Он родился в 1899 году в штате Иллинойс, США. Сегодня все его знают как автора повести «Старик и море» и романов о войне. Он подарил миру идею «потерянного поколения» и научил писать по методу «айсберга». Он много путешествовал, и эти поездки отпечатывались шрамами на его теле, а его творчество оставило значительный след в литературе ХХ века. Так что значит «писать как Хэмингуэй»? С чего начать? О чем рассказать? На эти вопросы сам автор в письме к Максвеллу Перкинсу ответил так: «… какого бы успеха я не достиг, это случилось благодаря тому, что я пишу о том, что знаю».
Хэмингуэй начал свой путь писателя сборником рассказов «В наше время», изданным в Нью-Йорке в 1925 году. Ведущая тема в нем – воспоминания о войне. Главные герои – «потерянное поколение». Этим термином Хэмингуэй объединил людей, судьбы которых перемолола в труху война, которым после ее окончания некуда было идти потому, что на поле боя они ушли школьниками или студентами, а вернулись постаревшими на десятки лет, не имея и малейшего понятия о том, как теперь жить. В своих дальнейших рассказах и романах о войне ему удавалось предельно точно отразить внешний мир и психологическое состояние своих героев. Всё это достигалось с помощью подтекста. Этот метод Хэмингуэй часто использовал и довел его до вершины, до так называемого «айсберга». Этот прием маскирует авторскую идею и отношение, но сохраняет эмоциональную связь с читателем до такой степени, что закрывая книгу Хэмингуэя, появляется ощущение, что ты только что был участником разворачивающегося повествования.

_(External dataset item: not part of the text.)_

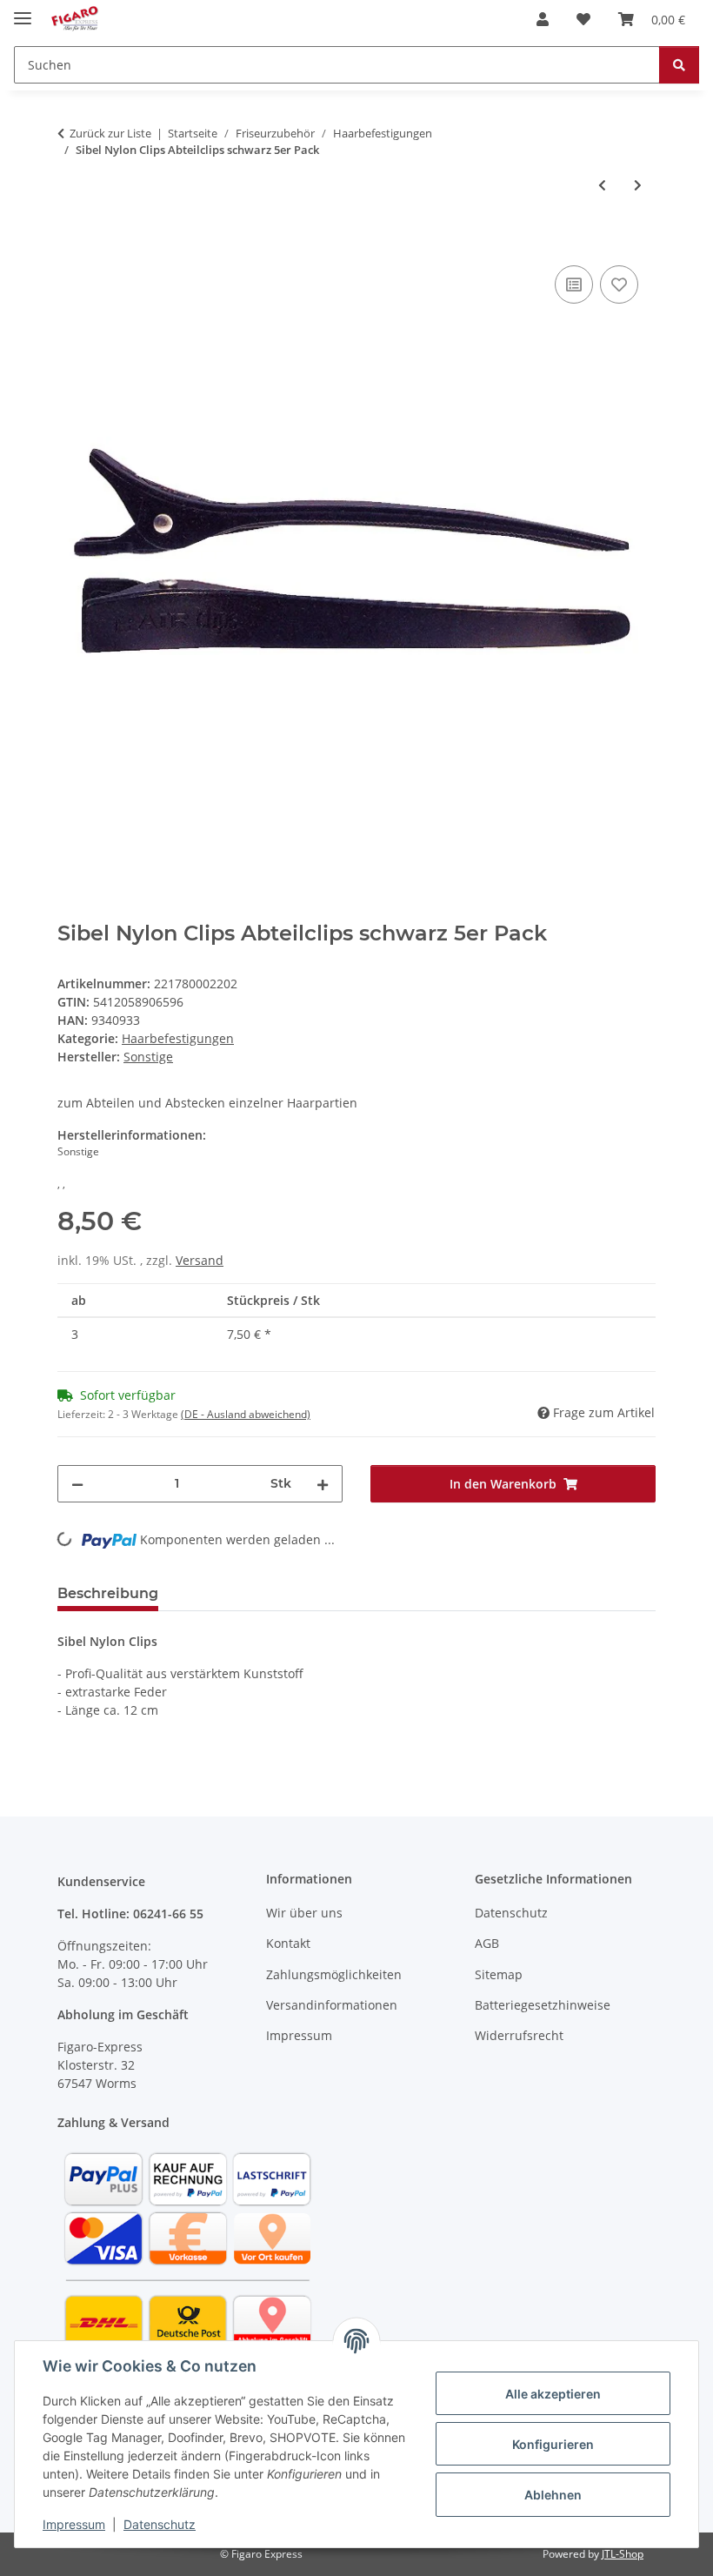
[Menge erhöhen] (322, 1484)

«Все хорошие книги похожи тем, что они правдоподобнее действительности, и когда ты заканчиваешь читать, остается ощущение, будто все описанное произошло с тобой, а затем — что это принадлежит тебе: добро и зло, восторг, раскаяние, скорбь, люди, места и даже погода. Если ты можешь дать все это людям — значит, ты писатель»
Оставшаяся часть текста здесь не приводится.